# L_004: Compute and Memory Basics

## At a glance, What do we have to know to keep the GPU busy?

## S1 - Compute bound:

Key Terms:

- SM (Streaming Multiprocessor)
    - **max_threads_block_SM % block_dim == 0**
    > A thread block is assigned to one SM. When selecting block dimensions, we must consider the maximum number of threads available per SM. We should choose a block dimension that is divisible by this number to ensure that no threads remain idle.

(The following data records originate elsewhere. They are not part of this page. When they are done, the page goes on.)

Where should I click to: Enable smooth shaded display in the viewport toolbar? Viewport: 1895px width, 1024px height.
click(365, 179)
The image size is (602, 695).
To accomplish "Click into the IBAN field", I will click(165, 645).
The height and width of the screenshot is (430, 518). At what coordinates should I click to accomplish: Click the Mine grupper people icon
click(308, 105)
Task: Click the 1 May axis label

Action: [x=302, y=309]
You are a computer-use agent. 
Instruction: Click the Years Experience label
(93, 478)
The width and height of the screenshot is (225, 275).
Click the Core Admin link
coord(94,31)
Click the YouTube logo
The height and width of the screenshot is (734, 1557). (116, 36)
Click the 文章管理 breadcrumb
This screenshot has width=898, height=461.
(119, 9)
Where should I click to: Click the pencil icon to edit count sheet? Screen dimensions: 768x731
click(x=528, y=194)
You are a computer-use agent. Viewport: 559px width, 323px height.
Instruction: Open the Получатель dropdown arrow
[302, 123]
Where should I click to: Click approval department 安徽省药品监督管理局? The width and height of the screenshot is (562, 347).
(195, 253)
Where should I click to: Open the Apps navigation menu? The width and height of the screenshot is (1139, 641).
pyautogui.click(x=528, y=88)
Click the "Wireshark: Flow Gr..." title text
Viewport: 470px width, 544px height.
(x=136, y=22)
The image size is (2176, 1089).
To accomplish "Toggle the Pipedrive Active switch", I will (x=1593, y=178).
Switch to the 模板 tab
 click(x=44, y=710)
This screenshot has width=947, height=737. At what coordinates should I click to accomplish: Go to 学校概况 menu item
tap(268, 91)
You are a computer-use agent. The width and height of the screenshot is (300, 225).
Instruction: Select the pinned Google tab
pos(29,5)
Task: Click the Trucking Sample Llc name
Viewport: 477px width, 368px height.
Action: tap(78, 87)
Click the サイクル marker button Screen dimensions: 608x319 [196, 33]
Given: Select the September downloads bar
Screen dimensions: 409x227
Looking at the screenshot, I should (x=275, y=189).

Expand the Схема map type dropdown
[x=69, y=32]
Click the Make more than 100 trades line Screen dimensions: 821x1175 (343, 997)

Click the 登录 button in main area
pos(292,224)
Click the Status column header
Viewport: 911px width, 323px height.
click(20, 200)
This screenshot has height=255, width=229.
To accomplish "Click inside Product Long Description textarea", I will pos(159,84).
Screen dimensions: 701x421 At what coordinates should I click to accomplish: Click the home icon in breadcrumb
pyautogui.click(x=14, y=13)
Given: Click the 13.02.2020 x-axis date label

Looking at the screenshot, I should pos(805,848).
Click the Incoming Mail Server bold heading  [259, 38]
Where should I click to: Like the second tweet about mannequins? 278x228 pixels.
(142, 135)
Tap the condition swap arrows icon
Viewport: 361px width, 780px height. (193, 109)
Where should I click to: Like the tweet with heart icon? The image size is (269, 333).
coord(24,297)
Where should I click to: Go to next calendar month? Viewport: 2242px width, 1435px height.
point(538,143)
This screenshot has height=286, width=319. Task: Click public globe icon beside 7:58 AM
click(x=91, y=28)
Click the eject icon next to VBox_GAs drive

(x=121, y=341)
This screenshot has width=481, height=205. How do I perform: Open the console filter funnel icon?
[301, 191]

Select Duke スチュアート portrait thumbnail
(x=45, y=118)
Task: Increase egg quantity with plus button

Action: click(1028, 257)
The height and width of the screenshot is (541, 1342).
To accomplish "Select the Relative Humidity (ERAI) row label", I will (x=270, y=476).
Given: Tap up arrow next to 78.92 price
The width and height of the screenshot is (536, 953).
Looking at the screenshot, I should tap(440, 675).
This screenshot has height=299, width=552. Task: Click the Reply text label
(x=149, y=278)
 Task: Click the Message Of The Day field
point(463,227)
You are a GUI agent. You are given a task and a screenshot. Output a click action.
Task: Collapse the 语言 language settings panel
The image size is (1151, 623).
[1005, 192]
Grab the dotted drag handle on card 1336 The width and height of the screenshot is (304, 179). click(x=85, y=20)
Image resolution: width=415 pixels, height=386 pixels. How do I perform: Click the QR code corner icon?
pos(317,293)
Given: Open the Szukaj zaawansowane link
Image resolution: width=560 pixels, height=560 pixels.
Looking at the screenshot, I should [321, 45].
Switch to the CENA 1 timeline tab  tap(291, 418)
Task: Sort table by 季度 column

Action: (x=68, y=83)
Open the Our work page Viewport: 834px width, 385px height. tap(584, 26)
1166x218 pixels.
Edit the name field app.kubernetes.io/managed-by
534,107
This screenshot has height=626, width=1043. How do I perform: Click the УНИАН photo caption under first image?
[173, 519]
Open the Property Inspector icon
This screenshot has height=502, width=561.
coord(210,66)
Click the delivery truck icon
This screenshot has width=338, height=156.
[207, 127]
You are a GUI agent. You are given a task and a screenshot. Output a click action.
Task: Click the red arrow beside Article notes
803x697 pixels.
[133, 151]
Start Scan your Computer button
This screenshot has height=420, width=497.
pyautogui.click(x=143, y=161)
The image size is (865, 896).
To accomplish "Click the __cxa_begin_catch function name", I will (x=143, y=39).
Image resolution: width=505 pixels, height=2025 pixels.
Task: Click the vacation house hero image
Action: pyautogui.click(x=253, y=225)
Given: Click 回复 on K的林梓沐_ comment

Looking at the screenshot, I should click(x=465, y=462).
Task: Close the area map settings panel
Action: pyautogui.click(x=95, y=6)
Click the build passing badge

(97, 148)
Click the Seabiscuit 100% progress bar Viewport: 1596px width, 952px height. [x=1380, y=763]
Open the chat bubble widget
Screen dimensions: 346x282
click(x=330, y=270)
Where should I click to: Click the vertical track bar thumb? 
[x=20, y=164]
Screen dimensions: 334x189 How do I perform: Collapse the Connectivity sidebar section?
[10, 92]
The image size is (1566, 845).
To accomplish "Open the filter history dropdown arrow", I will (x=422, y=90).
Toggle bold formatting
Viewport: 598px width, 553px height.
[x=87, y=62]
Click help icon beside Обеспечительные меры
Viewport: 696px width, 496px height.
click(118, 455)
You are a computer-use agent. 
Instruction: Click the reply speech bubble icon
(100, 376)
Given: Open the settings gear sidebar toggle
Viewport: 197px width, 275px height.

    - We don't have control over which block is scheduled on which SM. On modern GPUs, threads are organized into warps (groups of 32 threads). Additionally, parts of a warp can diverge and execute different instructions, resulting in some threads not running synchronously with others.

- Threads, Warps, Blocks 
  
    `threadIdx.x` is the fastest-varying dimension, while the other dimensions (e.g., `threadIdx.y` and `threadIdx.z`) vary more slowly.
  ![thread_linearization.png](./ax-images/thread_linearization.png)


- **Avoid Divergence Within a Warp:**  
  Write conditionals (e.g., `cond ? x[i] : of`) in a way that minimizes branch divergence so that threads within the same warp execute the same instructions.

- Avoid FP64/INT64.

- **Inspect CUDA Device Properties:**  
   - Use `torch.cuda.get_device_properties()` to retrieve detailed information about the GPU's capabilities.
   - Even more in [CUDA Docs](https://developer.download.nvidia.com/compute/DevZone/docs/html/C/doc/html/group__CUDART__DEVICE_g5aa4f47938af8276f08074d09b7d520c.html)




## S2 - Memory bound: Memory architecture and data locality

First, we have seen how threads work and how they are scheduled on the GPU. The second important factor is how memory accesses limit the execution speed of our kernels.